Probably my all-time favorite movie (as well as the top comedy on the AFI list), this is hilarious, clever, sexy, warm, sweet, romantic, cynical, dark, light, wise, silly, gay-friendly, and remarkably well-timed.  That last quality really struck me on this viewing, how not just the wisecracks but everything, from sound effects to exits and entrances, is Swiss-watch-like.  The script by Wilder and Diamond is top-notch, from running jokes like "Type O" to plot twists to its justly famous curtain line to double entendres .  (This time I caught "cherry tarts.")  The three leads were probably never better than they are here: Curtis, playing "heel" Joe, prissy Josephine, and Cary-Grantesque Shell Oil Jr.; Lemmon as insecure Jerry and unsinkable Daphne; and Monroe, still lighting up the screen as she did at the beginning of the decade in All About Eve, here more vulnerable but also more fun-loving as Sugar Kane.  They're well-supported by the rest of the cast, especially the veterans, with "satchel-mouthed" Joe E. Brown priceless as Lemmon's suitor.  Although the film is not a musical per se, it does use music very effectively, not just the jazzy background themes and incidental music, but Marilyn's three very different songs.  (Needless to say, far more memorable than poor Jayne Mansfield's ditties in The Sheriff of Fractured Jaw.)  The costumes, Marilyn's especially, are just right, and the movie is definitely an argument for the beauty of black & white.  (In fact, on their anti-Colorization program, Siskel & Ebert showed a clip of Marilyn teasing and being teased by the shadows and lights during "I Wanna Be Loved by You.")  The comparisons to the farce of the Marx Brothers don't seem overblown, and in fact there's a great improvement on the "crowded compartment" scene of A Night at the Opera.
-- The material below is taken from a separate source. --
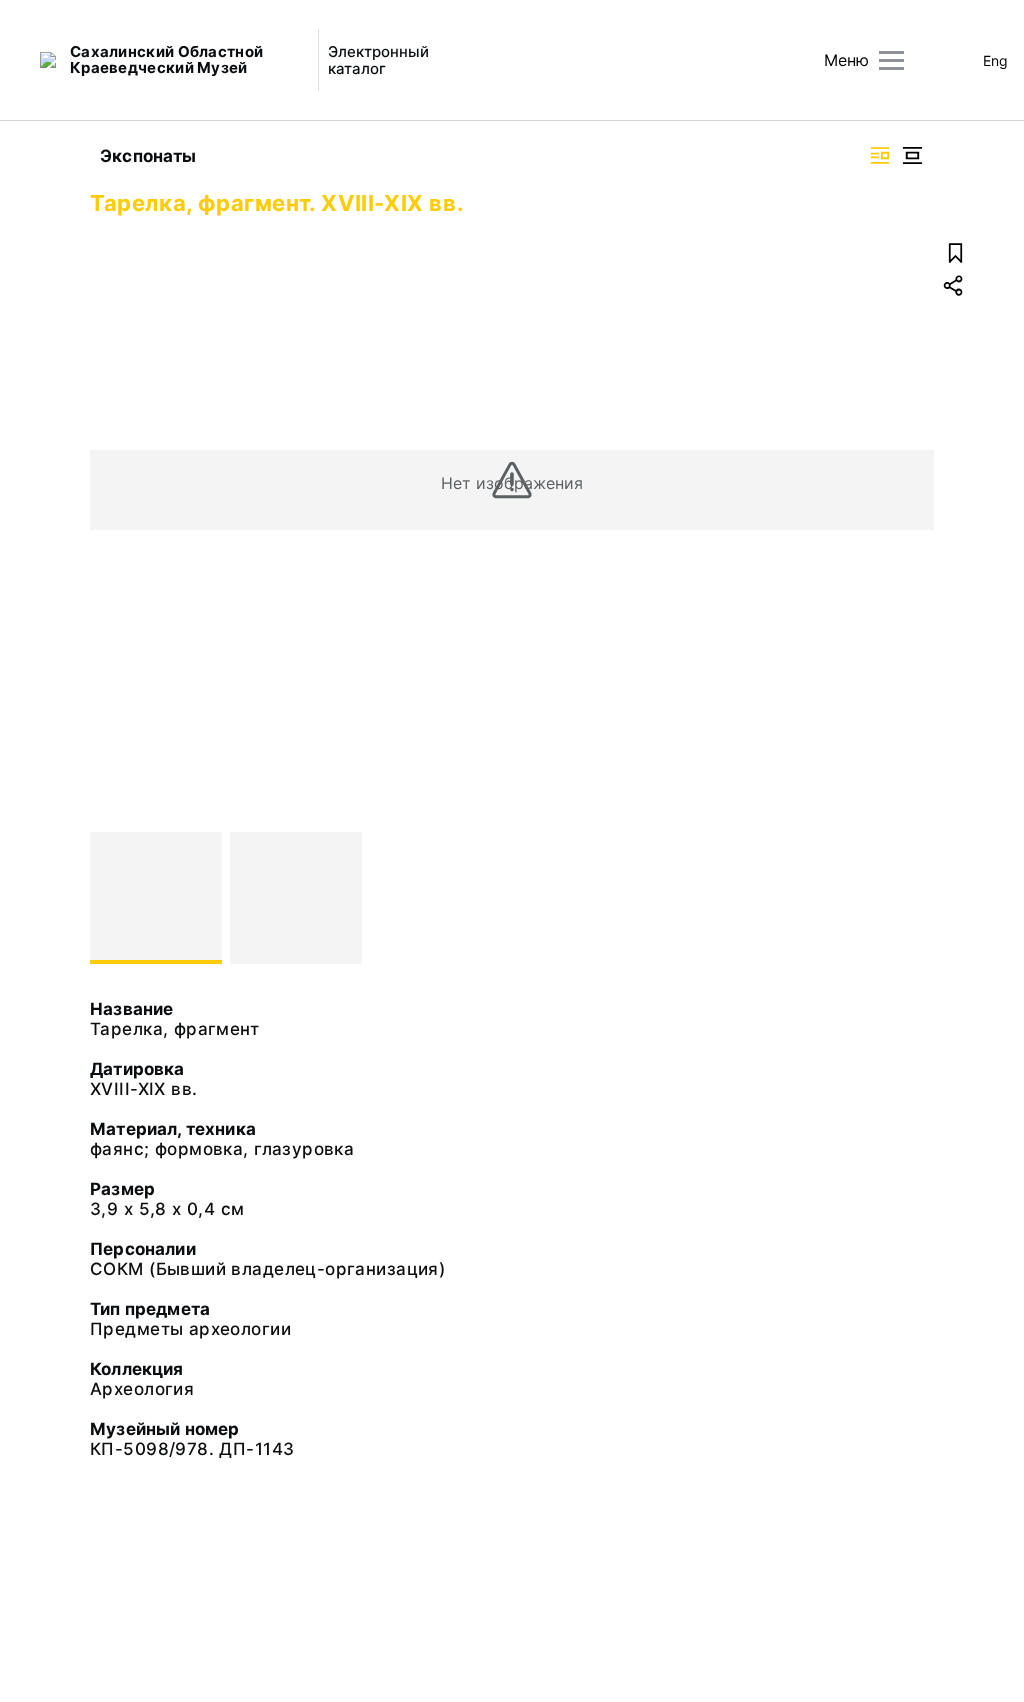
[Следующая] (910, 898)
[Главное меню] (891, 60)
So why not an A+?  Well, I could say something about perfection, but I think it's that the gangster plot doesn't quite work.  Don't get me wrong.  It provides some great moments, especially when George Raft (Spats) and Pat O'Brien face off, or when we see how stupid and crude Spats's henchmen are, and it doesn't bring the movie too far down, as the gangsters do in The Girl Can't Help It.  But when the mob, or rather mobs, show up in the last half hour of the movie, it takes away some of the sunny bubbliness of the Florida setting.  Still, the two wrong-for-each-other-yet-so-right couples manage to go off into the horizon, on their way to a yacht, and there is that lovely end-line.

Tom Kennedy (not the game show host), who plays a bouncer here, was in the Marxes' Monkey Business.  Jack Gordon was in It's a Wonderful Life.  Carl Sklover was in Abbott and Costello Go to Mars.  Billy Wayne was in The Girl Can't Help It.  Bert Stevens was in Citizen Kane and Auntie Mame, the latter with Arthur Tovey.

Joe Palma and Joan Shawlee (Sweet Sue) would be in The Apartment.  Tiger Joe Marsh would do Beware! The Blob.  Dave Barry (not that Dave Barry), who is Beinstock here, would be in Spinout.  Mike Mazurki, one of Spats's more memorable henchmen, would appear in The Magic of Lassie.  George Raft would play himself in Sextette, while Tony Curtis would chew a lot of scenery as one of the many ex-husbands (the Russian one) of Mae West's character.  Nehemiah Persoff, who's Little Bonaparte, would have a completely different role as Yentl's papa in the Streisand movie.